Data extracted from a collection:
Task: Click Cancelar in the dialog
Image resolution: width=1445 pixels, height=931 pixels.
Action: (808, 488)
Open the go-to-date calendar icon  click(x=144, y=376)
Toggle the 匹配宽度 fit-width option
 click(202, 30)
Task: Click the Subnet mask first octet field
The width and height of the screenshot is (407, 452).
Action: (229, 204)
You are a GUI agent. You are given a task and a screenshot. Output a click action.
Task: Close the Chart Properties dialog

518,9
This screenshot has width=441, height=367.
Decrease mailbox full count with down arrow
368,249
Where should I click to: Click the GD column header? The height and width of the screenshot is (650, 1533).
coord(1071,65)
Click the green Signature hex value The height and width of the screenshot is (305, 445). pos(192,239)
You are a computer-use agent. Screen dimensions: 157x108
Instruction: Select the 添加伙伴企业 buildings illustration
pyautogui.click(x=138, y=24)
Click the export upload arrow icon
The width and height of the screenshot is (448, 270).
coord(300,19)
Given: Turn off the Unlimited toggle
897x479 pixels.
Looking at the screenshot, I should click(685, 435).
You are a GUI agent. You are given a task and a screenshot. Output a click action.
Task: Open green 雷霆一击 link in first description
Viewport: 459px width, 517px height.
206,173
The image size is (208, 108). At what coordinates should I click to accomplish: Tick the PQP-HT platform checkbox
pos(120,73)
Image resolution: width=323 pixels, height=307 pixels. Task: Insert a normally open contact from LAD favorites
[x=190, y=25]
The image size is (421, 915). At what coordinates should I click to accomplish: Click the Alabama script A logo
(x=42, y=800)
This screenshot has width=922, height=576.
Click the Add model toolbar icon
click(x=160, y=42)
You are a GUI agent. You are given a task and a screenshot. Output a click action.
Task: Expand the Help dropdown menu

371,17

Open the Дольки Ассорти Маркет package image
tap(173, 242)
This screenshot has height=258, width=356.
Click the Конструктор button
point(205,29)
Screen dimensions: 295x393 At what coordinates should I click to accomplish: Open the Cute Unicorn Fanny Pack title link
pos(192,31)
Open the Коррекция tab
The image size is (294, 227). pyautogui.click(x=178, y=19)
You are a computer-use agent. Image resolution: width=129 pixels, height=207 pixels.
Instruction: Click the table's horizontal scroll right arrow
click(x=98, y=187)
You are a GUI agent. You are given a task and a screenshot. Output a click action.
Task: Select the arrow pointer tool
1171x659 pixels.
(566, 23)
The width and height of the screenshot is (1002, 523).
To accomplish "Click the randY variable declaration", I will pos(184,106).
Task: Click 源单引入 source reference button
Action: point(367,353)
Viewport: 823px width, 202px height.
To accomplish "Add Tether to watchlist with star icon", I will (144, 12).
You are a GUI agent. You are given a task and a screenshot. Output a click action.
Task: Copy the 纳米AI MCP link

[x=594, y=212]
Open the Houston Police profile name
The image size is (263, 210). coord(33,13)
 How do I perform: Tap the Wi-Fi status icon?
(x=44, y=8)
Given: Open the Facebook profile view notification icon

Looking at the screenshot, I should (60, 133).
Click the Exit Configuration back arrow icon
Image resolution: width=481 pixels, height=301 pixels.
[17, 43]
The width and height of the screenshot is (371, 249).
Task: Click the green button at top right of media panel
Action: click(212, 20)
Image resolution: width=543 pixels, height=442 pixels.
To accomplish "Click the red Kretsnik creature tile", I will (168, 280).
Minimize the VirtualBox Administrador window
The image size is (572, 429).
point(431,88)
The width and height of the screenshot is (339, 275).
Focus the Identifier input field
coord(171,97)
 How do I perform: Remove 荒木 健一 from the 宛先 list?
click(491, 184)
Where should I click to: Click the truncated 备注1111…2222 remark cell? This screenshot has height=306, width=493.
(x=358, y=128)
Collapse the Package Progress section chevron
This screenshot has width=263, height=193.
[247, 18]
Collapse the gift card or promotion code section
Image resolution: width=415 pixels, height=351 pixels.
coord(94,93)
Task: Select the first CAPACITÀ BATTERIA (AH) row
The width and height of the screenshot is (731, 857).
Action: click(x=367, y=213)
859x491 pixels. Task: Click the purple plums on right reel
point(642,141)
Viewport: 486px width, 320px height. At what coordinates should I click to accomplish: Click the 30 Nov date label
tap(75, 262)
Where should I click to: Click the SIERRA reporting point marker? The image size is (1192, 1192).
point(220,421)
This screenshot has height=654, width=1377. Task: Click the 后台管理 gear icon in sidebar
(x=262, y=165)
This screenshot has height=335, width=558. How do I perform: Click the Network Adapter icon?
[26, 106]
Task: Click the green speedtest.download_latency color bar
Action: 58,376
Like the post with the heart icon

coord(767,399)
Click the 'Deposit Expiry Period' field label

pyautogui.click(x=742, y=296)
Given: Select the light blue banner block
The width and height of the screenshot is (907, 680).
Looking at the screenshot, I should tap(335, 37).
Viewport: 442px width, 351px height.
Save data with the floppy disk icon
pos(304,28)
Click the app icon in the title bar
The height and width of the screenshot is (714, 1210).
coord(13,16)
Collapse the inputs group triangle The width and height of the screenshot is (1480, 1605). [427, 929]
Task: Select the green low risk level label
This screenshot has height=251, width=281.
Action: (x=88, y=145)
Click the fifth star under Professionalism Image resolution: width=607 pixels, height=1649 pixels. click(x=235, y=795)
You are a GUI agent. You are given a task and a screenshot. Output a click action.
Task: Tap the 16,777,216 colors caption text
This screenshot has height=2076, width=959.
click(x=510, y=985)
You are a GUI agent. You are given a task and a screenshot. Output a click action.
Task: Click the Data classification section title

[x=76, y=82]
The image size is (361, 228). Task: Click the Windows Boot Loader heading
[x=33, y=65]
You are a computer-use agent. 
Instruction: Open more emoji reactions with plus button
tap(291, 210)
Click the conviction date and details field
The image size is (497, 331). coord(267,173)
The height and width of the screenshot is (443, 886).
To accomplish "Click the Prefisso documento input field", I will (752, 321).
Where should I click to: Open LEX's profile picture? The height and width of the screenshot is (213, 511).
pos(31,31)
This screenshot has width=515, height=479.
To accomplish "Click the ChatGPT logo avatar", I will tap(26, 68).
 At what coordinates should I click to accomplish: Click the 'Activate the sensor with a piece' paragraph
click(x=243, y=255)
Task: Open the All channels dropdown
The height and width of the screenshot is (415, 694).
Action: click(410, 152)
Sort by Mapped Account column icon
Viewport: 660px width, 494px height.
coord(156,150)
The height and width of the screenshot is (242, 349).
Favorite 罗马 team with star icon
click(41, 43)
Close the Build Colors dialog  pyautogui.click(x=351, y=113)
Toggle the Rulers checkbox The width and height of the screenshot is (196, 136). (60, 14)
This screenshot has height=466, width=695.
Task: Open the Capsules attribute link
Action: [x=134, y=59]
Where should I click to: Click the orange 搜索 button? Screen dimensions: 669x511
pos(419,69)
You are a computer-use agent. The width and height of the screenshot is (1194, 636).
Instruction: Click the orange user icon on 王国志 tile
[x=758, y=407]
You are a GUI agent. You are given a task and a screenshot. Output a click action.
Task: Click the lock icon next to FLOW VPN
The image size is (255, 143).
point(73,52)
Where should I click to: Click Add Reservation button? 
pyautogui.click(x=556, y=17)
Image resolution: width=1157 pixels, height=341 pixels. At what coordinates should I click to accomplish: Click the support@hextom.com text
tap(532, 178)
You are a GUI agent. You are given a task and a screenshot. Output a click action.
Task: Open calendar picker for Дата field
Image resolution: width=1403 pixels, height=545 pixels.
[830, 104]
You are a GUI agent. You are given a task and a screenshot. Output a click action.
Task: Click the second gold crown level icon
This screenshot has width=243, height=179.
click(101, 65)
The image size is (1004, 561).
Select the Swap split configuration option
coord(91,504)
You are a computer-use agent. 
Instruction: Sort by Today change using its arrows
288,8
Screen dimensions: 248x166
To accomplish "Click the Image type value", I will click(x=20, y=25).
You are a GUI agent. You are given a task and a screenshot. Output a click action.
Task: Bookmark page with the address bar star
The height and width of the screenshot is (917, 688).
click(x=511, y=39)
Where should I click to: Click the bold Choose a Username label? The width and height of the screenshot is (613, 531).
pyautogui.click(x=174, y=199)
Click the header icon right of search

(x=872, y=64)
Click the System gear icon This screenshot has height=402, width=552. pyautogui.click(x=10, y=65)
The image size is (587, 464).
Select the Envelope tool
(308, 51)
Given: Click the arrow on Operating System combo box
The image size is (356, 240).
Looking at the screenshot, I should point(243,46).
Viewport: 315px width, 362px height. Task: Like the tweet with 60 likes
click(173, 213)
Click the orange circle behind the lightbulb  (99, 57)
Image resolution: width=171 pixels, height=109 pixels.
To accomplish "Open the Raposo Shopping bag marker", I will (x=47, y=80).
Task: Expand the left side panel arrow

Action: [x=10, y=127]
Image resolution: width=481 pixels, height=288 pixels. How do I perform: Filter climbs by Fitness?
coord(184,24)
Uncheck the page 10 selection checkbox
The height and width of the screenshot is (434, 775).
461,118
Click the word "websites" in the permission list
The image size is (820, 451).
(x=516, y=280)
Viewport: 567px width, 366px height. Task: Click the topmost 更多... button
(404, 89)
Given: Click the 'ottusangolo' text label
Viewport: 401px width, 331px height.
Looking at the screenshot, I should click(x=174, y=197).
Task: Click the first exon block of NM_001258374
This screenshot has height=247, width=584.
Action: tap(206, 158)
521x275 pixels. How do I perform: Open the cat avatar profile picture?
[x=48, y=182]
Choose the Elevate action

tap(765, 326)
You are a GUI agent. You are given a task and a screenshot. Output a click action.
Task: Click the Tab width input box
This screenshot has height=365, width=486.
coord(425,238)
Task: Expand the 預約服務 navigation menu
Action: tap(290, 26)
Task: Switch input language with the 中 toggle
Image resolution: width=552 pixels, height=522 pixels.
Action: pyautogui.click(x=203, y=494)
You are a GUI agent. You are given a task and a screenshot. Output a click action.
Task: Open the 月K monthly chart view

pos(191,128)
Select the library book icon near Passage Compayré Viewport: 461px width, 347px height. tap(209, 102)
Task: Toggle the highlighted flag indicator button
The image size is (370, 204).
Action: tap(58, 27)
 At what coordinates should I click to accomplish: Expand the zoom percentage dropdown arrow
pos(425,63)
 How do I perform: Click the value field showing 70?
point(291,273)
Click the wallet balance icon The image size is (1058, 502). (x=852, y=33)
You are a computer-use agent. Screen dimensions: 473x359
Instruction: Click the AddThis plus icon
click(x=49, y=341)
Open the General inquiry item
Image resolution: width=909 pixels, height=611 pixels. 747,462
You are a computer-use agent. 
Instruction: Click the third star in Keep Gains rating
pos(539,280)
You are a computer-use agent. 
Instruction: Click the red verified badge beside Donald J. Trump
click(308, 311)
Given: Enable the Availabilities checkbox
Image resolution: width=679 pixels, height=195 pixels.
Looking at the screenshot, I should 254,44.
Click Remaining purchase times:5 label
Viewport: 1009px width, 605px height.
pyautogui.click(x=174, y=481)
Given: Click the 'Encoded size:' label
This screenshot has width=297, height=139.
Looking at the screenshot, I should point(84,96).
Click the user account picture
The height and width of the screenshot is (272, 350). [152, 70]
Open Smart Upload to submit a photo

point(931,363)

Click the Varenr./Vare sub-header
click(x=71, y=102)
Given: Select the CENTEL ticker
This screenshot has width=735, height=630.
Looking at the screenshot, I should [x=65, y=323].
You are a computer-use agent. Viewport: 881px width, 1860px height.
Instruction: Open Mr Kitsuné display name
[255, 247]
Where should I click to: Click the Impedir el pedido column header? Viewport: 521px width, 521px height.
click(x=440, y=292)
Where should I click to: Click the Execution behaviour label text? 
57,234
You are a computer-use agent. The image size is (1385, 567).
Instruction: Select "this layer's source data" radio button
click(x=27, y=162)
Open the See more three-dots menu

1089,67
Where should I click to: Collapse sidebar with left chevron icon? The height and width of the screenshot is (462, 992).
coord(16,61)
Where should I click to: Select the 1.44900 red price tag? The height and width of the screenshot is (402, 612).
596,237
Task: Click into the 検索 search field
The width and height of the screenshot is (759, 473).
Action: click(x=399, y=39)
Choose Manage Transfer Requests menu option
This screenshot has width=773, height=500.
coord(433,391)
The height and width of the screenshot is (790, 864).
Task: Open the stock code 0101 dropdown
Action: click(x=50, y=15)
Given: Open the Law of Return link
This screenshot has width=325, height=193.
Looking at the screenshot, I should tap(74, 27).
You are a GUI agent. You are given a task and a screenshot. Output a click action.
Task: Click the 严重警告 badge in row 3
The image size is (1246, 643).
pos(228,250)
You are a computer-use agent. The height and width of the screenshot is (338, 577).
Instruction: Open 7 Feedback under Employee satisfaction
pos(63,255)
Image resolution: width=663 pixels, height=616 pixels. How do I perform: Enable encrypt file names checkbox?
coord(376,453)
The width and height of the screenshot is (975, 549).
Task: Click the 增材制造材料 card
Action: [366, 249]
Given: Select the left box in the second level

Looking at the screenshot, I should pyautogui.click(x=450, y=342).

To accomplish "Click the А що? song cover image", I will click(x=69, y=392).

EXERCISE INSTRUCTIONS — Show every line from the entries that includes the word "block".

RESULT OF THE EXERCISE —
Given: Select the light blue banner block
Task: Click the first exon block of NM_001258374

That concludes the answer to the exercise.